In less than five minutes Wednesday, the Calhoun Port Authority board of directors unanimously approved the next year’s budget, which projects a net revenue of about $4.1 million.
The board wrote in its agenda that it would go into closed session afterward to discuss an employee and consult with their lawyer, but the board decided not to.
This comes after lawyers consulted by the Advocate said if the board came out of closed session and voted to either terminate or continue retaining former Congressman Blake Farenthold as a lobbyist, it would have violated the Texas Open Meetings Act a second time.
Because Farenthold is of high public interest and is earning a $160,000-a-year salary, his name must be on the agenda if the board plans to discuss him.
The board did not do this when Board Chairman Randy L. Boyd told Port Director Charles Hausmann to hire Farenthold after it came out of a closed session during a meeting May 9 and so the Victoria Advocate sued.
District Judge Robert “Bobby” Bell is expected to meet with both parties to the lawsuit July 18 in Victoria before depositions are taken.
The only question asked about the budget came from Board Chairman Randy L. Boyd, who was interested in how much payroll was expected to increase.
Hausmann said the port has 14 hourly employees, and payroll for them is expected to increase by 2.47 percent.
Hausmann said after the meeting that the port also has four salaried employees, including Farenthold.

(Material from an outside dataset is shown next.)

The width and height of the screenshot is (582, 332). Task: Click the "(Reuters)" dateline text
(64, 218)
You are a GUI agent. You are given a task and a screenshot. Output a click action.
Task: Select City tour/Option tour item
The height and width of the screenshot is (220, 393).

A look at the port’s 2019 budget, which includes Farenthold’s position as a lobbyist, shows that when hourly and salaried employees are added together, there’s actually an 11.39 percent increase in payroll.

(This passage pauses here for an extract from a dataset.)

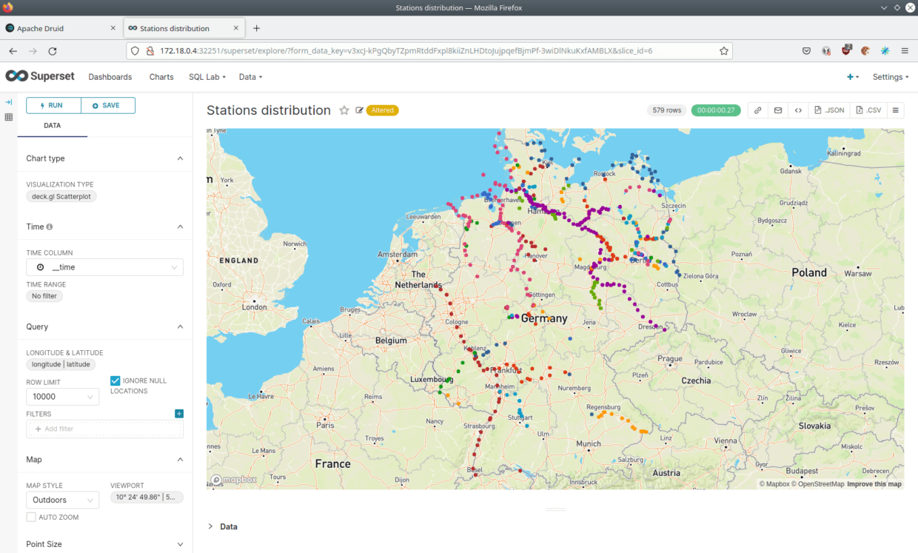Export chart results to .CSV
Image resolution: width=918 pixels, height=553 pixels.
868,110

Overall, there’s expected to be a 6.25 percent decrease in expenditures in 2019.
“With that, do we need to go into closed session today?” Boyd asked after the budget was unanimously approved.
“No sir, there’s no need to have a closed session today,” Hausmann replied.
Boyd declined to comment about Farenthold afterward.
Farenthold resigned from Congress on April 6, facing an ethics investigation and criticism for using $84,000 in taxpayer money to settle a sexual harassment complaint brought against him by a former staffer.
And although he initially promised to pay back the amount, he has since said his lawyer has advised him not to. He also told Gov. Greg Abbott that he would not pay for the expense of the special election to fill the remainder of his term. That election is Saturday and is expected to cost Victoria County as much as $30,000 and Calhoun County as much as $15,000.
Victoria County Judge Ben Zeller said he told the governor’s office that he did not think a special election was necessary.
“But it’s the governor’s prerogative, and we, as the county, will always do our duty to conduct these elections and so that’s what we’re going to do,” he said.
When asked if he placed any of the blame on Farenthold, Zeller said, “His was a horribly timed departure, no doubt.”
The board’s next meeting is expected to be at 9 a.m. July 11 at the port authority’s office, which is at 2313 Farm-to-Market Road 1593 South in Point Comfort.